Murphy Oil posts first quarter net loss of $287 million
Murphy Oil Corp., Houston, had a loss of $287 million for first-quarter 2021 compared to a net loss of $416.1 million in the same quarter last year.
Excluding total after-tax charges of $297 million, comprised primarily of $128 million of non-cash asset impairments on the non-operated Terra Nova asset, $121 million unrealized non-cash mark-to-market losses on crude oil derivative contracts and $29 million cost of early redemption of debt, adjusted net income was $10 million.
The company reduced debt by $233 million, or 8%, for the quarter from year-end 2020.
“Murphy is off to a great start for the year, completing strategic financial transactions that delevered our balance sheet and extended our maturity profile. I am especially proud of our operational accomplishments across all of our assets, with a significant beat on oil production despite the severe winter storm in February. We remain in full execution mode on all of our Gulf of Mexico projects. Further, I am proud to see our exploration opportunities progress, with wells starting now in the Gulf of Mexico and later this year in Brazil,” said Roger W. Jenkins, president and chief executive officer.
Drilling of the first well of the deepwater Gulf of Mexico Khaleesi, Mormont, Samurai program began in this year’s second quarter and remains on track for first oil mid-2022, the company said. Top hole sections for three wells have been drilled and the company is currently drilling Samurai #3. Construction for the King’s Quay floating production system was completed in this year’s second half. Sail away is on track for the third quarter with first oil expected to be received in first-half 2022.

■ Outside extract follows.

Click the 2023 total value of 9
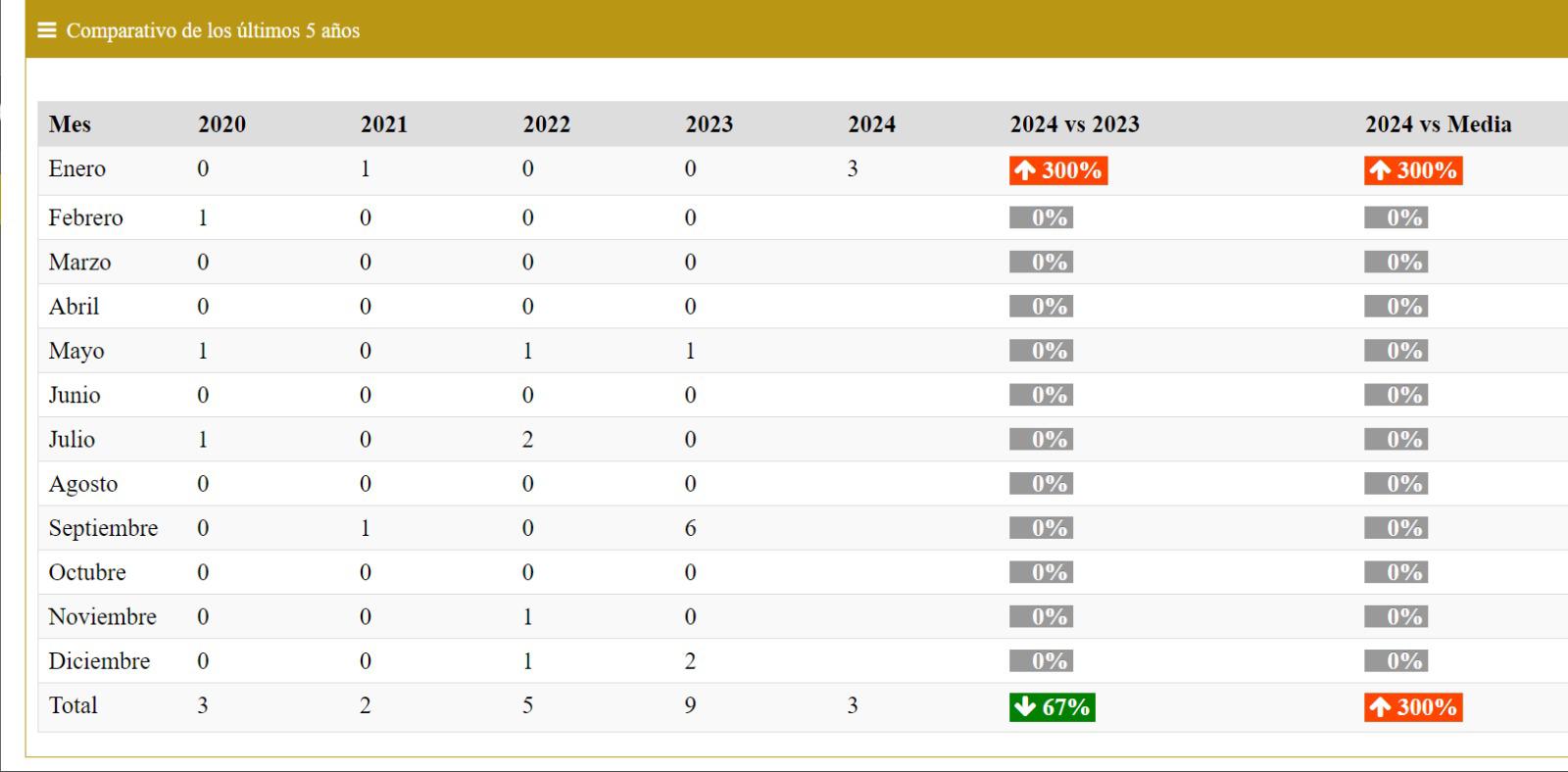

Drilling began in April on the Chevron-operated (80%) Silverback #1 exploration well in Mississippi Canyon 35. The well will test a play-opening trend near existing Murphy-operated assets, the company said. Murphy holds 10% interest.
Elsewhere, the company said drilling of Cutthroat-1 in the Sergipe-Alagoas basin of Brazil (Exxon-operated with 50%) is on track for third-quarter 2021. With a 20% interest, Murphy’s net cost for the well is $15 million.
Production
For the quarter, the company produced 155,000 boe/d, above the midpoint of guidance, with 88,000 b/d of oil.
The onshore business produced 80,000 boe/d.
Production from the Eagle Ford averaged 30,000 boe/d with 74% oil volumes during the quarter. Murphy brought online 16 operated wells in Karnes and achieved an average gross 30-day (IP30) rate of 1,400 boe/d, with the two best wells achieving 2,000 boe/d IP30 rates in the Lower Eagle Ford shale. A three-well pad targeting the Austin Chalk zone has outperformed expectations, with production averaging 1,400 boe/d IP30 rate.
Murphy also had 12 non-operated Karnes wells and four non-operated Tilden wells come online during the quarter.
In the first quarter, Tupper Montney natural gas production averaged 234 MMcfd. The company brought online four wells as planned.
First quarter Kaybob Duvernay production averaged 9,000 boe/d (74% liquids volumes). No activity is scheduled to occur in 2021.
The offshore business produced 76,000 boe/d for the quarter (79% oil). This excludes production from noncontrolling interest and an asset held for sale.
During the quarter, Gulf of Mexico production averaged 71,000 boe/d (78% oil). Murphy completed certain operated and non-operated subsea equipment repairs, and all wells were brought back online. Additionally, the non-operated Lucius 918 #3 and Lucius 919 #9 wells in Keathley Canyon came online during the quarter, and the non-operated Kodiak #3 well (Mississippi Canyon 727) was completed, with first oil achieved in second-quarter 2021.
Production from Canada averaged 5,000 boe/d in the quarter (100% oil). Operations at Terra Nova field have remained offline since December 2019. During first-quarter 2021, Murphy recorded a non-cash after-tax impairment charge of $128 million on the asset. Partners continue to evaluate options that could support a long-term production plan.
Capital expenditure, production guidance
Murphy maintains its 2021 capital expenditures guidance of $675-725 million and is tightening full year 2021 production to 157,000-165,000 boe/d. Production for second-quarter 2021 is expected to be 160,000-168,000 boe/d. Both production and CAPEX guidance ranges exclude Gulf of Mexico noncontrolling interest.